══ Source text

This is how the scam of fiat money works: Let’s say there is $10 trillion of central bank notes everywhere in the world. (Obviously this figure is wrong, but it makes the math easier to follow.) The central bank then prints $1 trillion more and gives it to whoever. Now there is $11 trillion. As that new money goes into circulation, the $10 in yesterday’s dollars is now worth about $8.89 in today’s dollars. Or, in reverse, what cost you $10 today will cost you $11 tomorrow, on average. You’ve just been ripped off, and the beneficiaries are whoever received that extra $1 trillion that the central bank just printed.

And many people are none the wiser. When the Federal Reserve says it’s “worried” about inflation, as it often does, what it really means is that they are inflating so much that too many people are beginning to notice. It stopped publishing numbers of how much money it has in circulation two years ago, apparently because it was beginning to show the true rate of inflation approaching double digits.

Some people instinctively understand this, even if they didn’t understand the mechanics, such as the commenter who wrote: “And where does all this money THEY have decided to spend come from? US!”

Commenter Josef Starling clearly understood it when he wrote: “Essentially the IMF will add a few zeros onto the balance sheet of the central banks of various countries, and those people will pay higher taxes in both visible taxation and hidden taxation (inflation). . . . The rich get richer.”

And the poor get poorer. Thank you, President Obama, for taking food from the mouths of hungry children to feed the rich. This worked so well in Zimbabwe that it was high time we did it here.

════
══ Entries provided

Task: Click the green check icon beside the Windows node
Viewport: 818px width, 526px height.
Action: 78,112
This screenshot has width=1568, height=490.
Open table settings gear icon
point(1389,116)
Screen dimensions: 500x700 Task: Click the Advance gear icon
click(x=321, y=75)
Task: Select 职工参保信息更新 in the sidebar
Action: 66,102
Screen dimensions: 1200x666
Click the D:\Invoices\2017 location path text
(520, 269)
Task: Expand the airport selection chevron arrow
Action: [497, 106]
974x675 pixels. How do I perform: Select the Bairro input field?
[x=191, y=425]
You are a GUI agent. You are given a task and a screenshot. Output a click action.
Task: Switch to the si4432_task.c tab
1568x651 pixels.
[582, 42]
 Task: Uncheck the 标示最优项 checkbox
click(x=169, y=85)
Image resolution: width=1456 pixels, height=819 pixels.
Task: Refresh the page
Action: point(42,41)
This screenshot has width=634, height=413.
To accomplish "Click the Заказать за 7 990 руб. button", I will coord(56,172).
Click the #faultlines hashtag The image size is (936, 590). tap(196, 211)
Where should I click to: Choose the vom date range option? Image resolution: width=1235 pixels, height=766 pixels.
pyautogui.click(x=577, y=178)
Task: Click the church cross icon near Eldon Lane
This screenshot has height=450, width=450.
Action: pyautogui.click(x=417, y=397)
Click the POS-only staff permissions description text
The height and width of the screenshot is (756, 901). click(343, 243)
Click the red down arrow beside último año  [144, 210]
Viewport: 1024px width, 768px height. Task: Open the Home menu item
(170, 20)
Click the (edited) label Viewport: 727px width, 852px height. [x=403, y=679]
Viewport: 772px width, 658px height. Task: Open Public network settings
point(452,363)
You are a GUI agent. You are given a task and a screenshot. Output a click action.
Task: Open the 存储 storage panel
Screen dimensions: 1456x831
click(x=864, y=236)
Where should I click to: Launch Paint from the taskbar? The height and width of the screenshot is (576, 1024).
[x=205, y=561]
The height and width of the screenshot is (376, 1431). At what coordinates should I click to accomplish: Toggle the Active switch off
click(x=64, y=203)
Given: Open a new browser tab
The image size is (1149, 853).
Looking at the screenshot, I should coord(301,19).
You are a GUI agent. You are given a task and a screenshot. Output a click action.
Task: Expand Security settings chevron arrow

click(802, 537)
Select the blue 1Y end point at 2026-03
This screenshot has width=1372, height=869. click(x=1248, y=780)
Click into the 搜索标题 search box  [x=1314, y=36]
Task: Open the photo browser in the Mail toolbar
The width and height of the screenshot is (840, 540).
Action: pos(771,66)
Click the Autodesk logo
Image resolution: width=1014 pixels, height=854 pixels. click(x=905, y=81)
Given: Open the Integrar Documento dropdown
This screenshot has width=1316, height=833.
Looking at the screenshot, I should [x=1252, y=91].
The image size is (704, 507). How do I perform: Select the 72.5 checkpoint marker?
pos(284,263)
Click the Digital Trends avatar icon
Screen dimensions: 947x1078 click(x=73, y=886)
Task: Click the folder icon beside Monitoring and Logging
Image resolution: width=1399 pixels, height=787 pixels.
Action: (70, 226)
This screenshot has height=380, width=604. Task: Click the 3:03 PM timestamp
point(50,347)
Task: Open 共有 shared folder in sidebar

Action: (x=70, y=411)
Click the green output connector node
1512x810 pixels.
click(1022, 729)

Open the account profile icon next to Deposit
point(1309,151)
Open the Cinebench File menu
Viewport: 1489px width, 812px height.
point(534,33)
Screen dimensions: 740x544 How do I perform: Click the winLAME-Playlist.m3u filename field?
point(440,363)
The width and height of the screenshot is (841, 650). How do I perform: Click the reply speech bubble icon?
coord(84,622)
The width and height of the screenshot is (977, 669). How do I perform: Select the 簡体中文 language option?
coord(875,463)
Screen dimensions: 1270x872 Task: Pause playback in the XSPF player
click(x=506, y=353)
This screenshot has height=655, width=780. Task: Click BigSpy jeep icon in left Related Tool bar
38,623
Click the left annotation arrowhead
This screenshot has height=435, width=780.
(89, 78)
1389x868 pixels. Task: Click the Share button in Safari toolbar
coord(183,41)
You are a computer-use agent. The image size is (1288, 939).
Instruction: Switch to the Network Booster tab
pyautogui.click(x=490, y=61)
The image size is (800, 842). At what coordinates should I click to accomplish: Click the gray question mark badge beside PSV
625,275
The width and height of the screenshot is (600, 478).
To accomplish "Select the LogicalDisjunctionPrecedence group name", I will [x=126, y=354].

════

*Problem description*: Translate this sentence from the fiat money passage into Spanish: "And many people are none the wiser."

*Answer to this problem*: Y mucha gente no se entera de nada.